Contenzioso

Contestazione necessaria in via preventiva

di Daniele Colombo

ll licenziamento per scarso rendimento è stato classificato dai giudici sia come un recesso per giustificato motivo soggettivo, sia come giustificato motivo oggettivo.

La differenza non è solo giuridica: dalla sua classificazione dipendono due distinte procedure previste dalla legge per giungere all’intimazione del licenziamento stesso.

Per giustificato motivo soggettivo, infatti, il licenziamento dovrà essere preceduto dal rispetto delle garanzie procedurali di cui all’articolo 7 della legge 300/1970, ovvero dalla contestazione, termine a difesa e successiva sanzione. Nel caso di recesso per giustificato motivo oggettivo, invece, dovrà essere osservata la procedura di conciliazione (articolo 7 della legge 604/66), in tutti i casi tranne che per i contratti a tutele crescenti.

La Corte di cassazione, riprendendo un orientamento consolidato, ha affermato che il licenziamento per scarso rendimento deve essere annoverato tra i recessi per giustificato motivo soggettivo (Cassazione 22 novembre 2016, n. 23735).

La fattispecie dello scarso rendimento, infatti, costituisce un’ipotesi di licenziamento del datore di lavoro per notevole inadempimento degli obblighi contrattuali che presuppone la colpa del lavoratore (nello stesso senso Cassazione 16472/2015). I giudici quindi hanno escluso la sussistenza di un giustificato motivo oggettivo di licenziamento quando, al di là di ogni riferimento alle ragioni dell’impresa, il licenziamento sia fondato su un comportamento riconducibile alla violazione di doveri contrattuali.

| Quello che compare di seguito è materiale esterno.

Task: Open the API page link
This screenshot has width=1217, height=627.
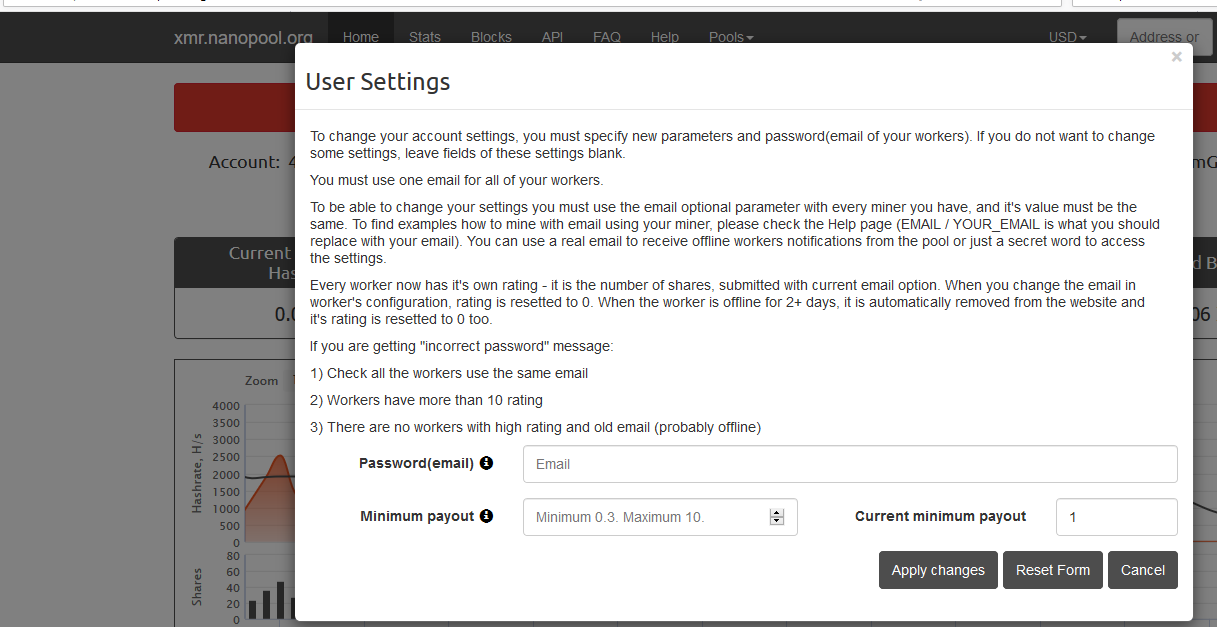Action: 552,37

Ma l’orientamento prevalente è stato messo in discussione da alcune sentenze di legittimità (Cassazione 18678/2014) e di merito (Tribunale di Milano 19 gennaio 2015) a proposito del licenziamento (per motivi oggettivi) di un lavoratore per assenze reiterate che, sommate, non sforavano il periodo di comporto. Lo scarso rendimento, infatti, secondo queste decisioni, sarebbe suscettibile di essere qualificato come giustificato motivo oggettivo ogni qual volta, anche senza la colpa del dipendente, la sua incapacità di svolgere proficuamente la prestazione determini la perdita dell’interesse per il datore di lavoro alla prosecuzione del rapporto. Questi orientamenti contrastanti non giovano alla certezza del diritto: nell’ipotesi di giustificato motivo soggettivo, potrà accadere che il giudice non ravvisi un grado di colpa abbastanza grave da giustificare la sanzione massima del recesso; mentre seguendo la via del giustificato motivo oggettivo, può accadere che il difetto di rendimento venga considerato rientrante nel normale “rischio d’impresa” oppure che il licenziamento sia annullato in quanto “sostanzialmente disciplinare” e, pertanto, viziato sul piano formale.